## BAGIAN DOKUMEN
-->

Madness: Tales of Fear and Unreason by Roald Dahl


 Paperback 256 pages

Published February 28, 2017 by Michael Joseph

Rating: 4,5/5

Baru sekarang saya tahu sisi sangat gelap dari karya-karya Rold Dahl!

Dari buku-buku anak-anak saja sebenarnya saya sudah cukup mengenal betapa gelap dan 'sadis'nya cerita-cerita Dahl. Tapi cerita anak-anaknya selalu dibungkus dengan semacam pesan moral sehingga saya cukup maklum dengan 'kegelapan' ceritanya. Di buku ini saya menemukan betapa seorang Dahl dapat menangkap kegelapan sifat-sifat manusia yang tak pernah saya bayangkan. Saking gelapnya, hingga saya selalu gagal menebak akan dibawa kemana kesepuluh cerita-cerita pendek ini akan berakhir.

## BARIS YANG DISEDIAKAN
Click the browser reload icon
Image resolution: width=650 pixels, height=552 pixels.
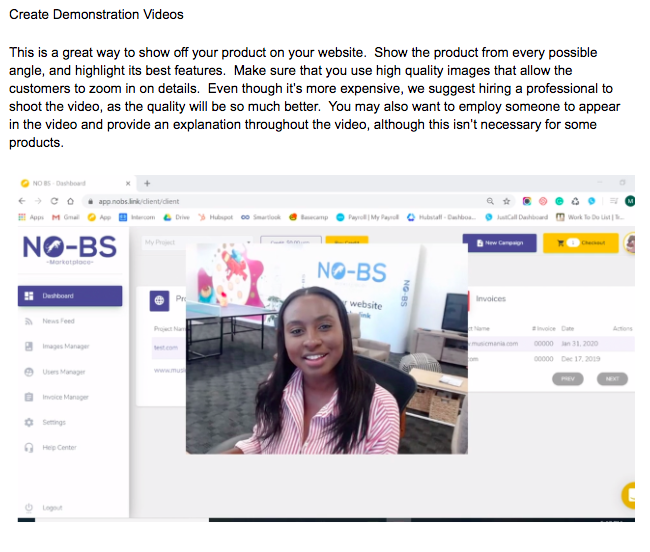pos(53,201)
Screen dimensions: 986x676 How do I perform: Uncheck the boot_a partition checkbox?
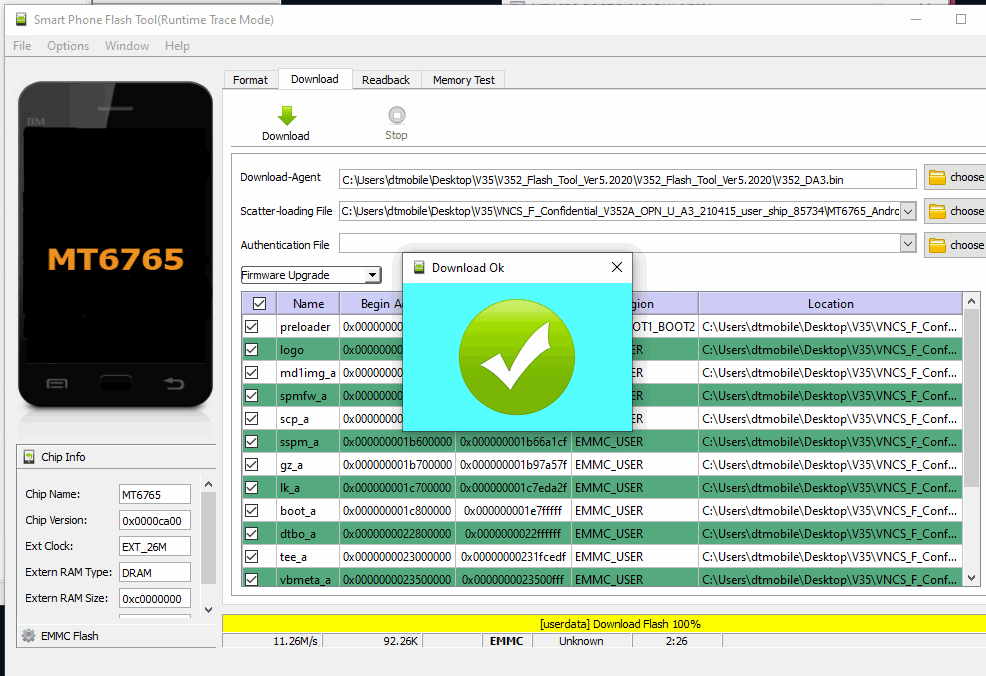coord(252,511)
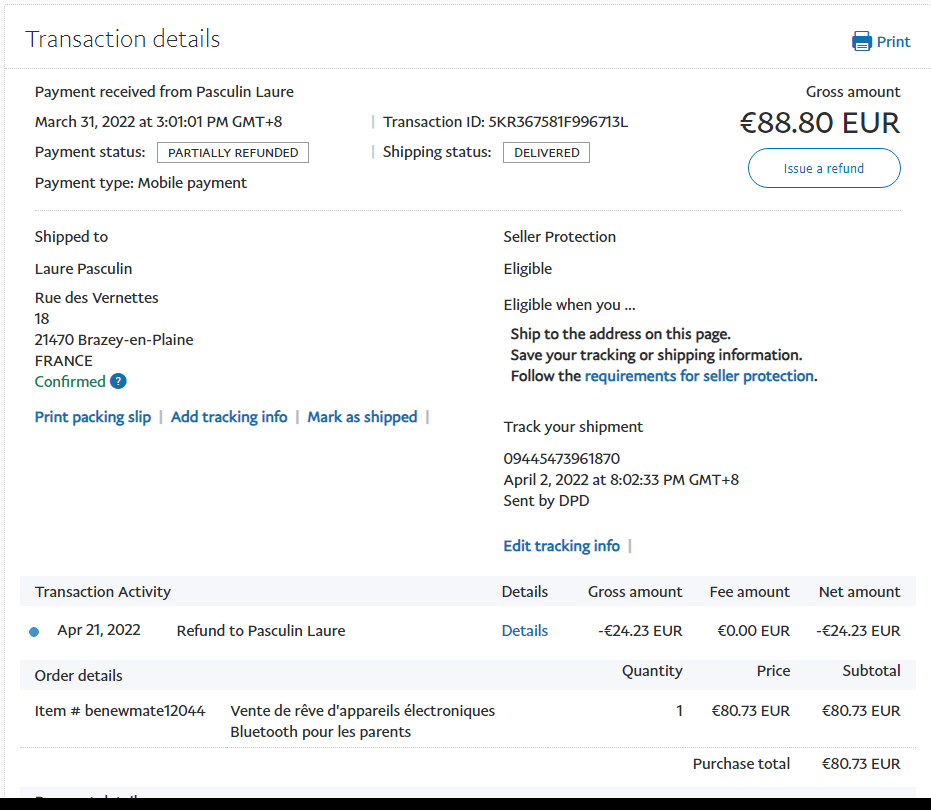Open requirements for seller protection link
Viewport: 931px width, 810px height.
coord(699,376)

## TINDAKAN YANG DIPERLUKAN
A: Menurut ulasan buku Madness ini, siapa penerbit buku tersebut?
B: Tukar "checkbox" dengan "check box" pada bagian baris yang diawali baris berisi "Screen dimensions: 986x676" dan berakhir pada baris terakhir, lalu tuliskan kembali bagian itu saja tanpa gambar.

## HASIL TUGAS
A: Michael Joseph

B:
Screen dimensions: 986x676 How do I perform: Uncheck the boot_a partition check box?
coord(252,511)
Open requirements for seller protection link
Viewport: 931px width, 810px height.
coord(699,376)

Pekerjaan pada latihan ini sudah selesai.